For pundits, journalists, and commentators across the spectrum, this is clear evidence that the presidential race has become a toss-up again, providing fodder for endless analysis, and justifying their continued employment. “A week ago, people were saying this was over. We’ve got a horse race,” said David Gergen in a bit of post-debate analysis. On the other side of things, MSNBC’s Chris Matthews had a near-meltdown over Obama’s listless performance: “I don’t know what he was doing out there, he had his head down, he was enduring the debate rather than fighting it.” According to CNN’s instant polling, 67 percent of viewers say that Romney won the debate, compared to the lonely 25 percent who say that Obama had the advantage. Overall, viewers gave Romney a win on everything, from the economy and health care to taxes, the deficit, and views of government.
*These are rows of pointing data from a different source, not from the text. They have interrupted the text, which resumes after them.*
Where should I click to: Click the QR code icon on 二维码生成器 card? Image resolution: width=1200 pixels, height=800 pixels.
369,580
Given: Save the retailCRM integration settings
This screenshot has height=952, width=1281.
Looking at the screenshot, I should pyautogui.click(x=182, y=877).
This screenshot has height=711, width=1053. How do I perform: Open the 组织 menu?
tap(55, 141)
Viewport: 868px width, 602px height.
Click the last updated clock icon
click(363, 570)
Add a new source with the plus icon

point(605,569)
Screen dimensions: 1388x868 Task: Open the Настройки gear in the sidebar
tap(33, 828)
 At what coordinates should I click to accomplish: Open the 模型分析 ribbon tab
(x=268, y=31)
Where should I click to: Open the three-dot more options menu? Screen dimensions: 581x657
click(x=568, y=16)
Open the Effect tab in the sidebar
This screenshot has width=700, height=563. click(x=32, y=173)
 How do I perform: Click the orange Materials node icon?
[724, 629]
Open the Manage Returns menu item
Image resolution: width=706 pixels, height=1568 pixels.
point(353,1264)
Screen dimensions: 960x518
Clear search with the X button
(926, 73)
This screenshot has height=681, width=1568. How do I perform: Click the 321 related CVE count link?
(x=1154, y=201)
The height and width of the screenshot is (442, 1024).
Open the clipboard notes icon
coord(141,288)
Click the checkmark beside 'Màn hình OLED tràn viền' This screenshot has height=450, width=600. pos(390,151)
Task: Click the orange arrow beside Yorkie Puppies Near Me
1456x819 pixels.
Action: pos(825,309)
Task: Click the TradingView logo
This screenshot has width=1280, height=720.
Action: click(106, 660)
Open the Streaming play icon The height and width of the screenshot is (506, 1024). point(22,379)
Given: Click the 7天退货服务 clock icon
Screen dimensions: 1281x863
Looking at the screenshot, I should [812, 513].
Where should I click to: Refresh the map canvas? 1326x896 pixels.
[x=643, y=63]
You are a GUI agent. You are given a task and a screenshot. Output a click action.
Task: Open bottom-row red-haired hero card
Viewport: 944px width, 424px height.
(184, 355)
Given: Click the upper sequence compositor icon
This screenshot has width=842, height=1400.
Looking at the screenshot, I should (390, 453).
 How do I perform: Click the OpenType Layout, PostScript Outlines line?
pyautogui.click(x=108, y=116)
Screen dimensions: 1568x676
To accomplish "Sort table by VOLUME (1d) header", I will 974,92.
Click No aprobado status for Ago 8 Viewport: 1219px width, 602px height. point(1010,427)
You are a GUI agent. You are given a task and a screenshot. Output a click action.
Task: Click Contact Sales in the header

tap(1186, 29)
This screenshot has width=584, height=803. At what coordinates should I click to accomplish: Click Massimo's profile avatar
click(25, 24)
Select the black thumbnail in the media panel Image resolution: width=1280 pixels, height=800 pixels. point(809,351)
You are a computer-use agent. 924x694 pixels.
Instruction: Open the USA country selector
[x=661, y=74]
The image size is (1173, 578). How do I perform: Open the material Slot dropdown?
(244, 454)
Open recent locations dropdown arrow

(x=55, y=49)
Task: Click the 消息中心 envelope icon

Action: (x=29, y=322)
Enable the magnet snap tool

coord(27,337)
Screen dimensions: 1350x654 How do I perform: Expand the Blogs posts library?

There’s no question that Romney crushed the president, who gave a poor performance. But the facts are clear: This won’t determine the outcome.
It’s worth looking back to the 2004 presidential debates. The unanimous opinion was that John Kerry punished George W. Bush. Whereas Bush was churlish, impatient, and aloof, Kerry was dynamic and aggressive. He came away from the debates with momentum and a boost in the polls.
Twenty-two days after the final debate, Bush won reelection with 50.7 percent of the vote.
Winning debates doesn’t hurt, but it doesn’t do much to help either. At most, this debate will give Romney a bump in the polls. But even that’s an open question. Kerry’s gains came from winning Democratic voters back from Bush, and moving Democrats away from the undecided column. There was slack in the electorate, and that gave Kerry a little space to grow.
The same isn’t true this year. Obama is winning the vast majority of Democrats and Democratic-leaning voters, while Romney is doing the same for Republicans. There isn’t much across-the-aisle voting in this election, which means that Romney needs to win undecideds and break Obama’s coalition to make gains. To do that, he needs to offer a convincing argument to Democratic voters and, so far, his campaign hasn’t been able to clear that hurdle. Yes, the debate helped him look serious and presidential, but that’s never been his problem: Romney moves with an aura of competence. What he lacks is detail and conviction.
Put another way, Romney gave a great performance, but there was nothing in his rhetoric that would convince an Obama voter to switch sides. By next week, polling will catch up with events and we’ll have a sense of how voters reacted to the first presidential debate. My guess? The polls will show little or no change. To borrow from political scientists Robert Erikson and Christopher Weizen, “the best prediction from the debates is the initial verdict before the debates.”
At the end of the month, odds are good that Obama will be where he was at the beginning of the month—ahead.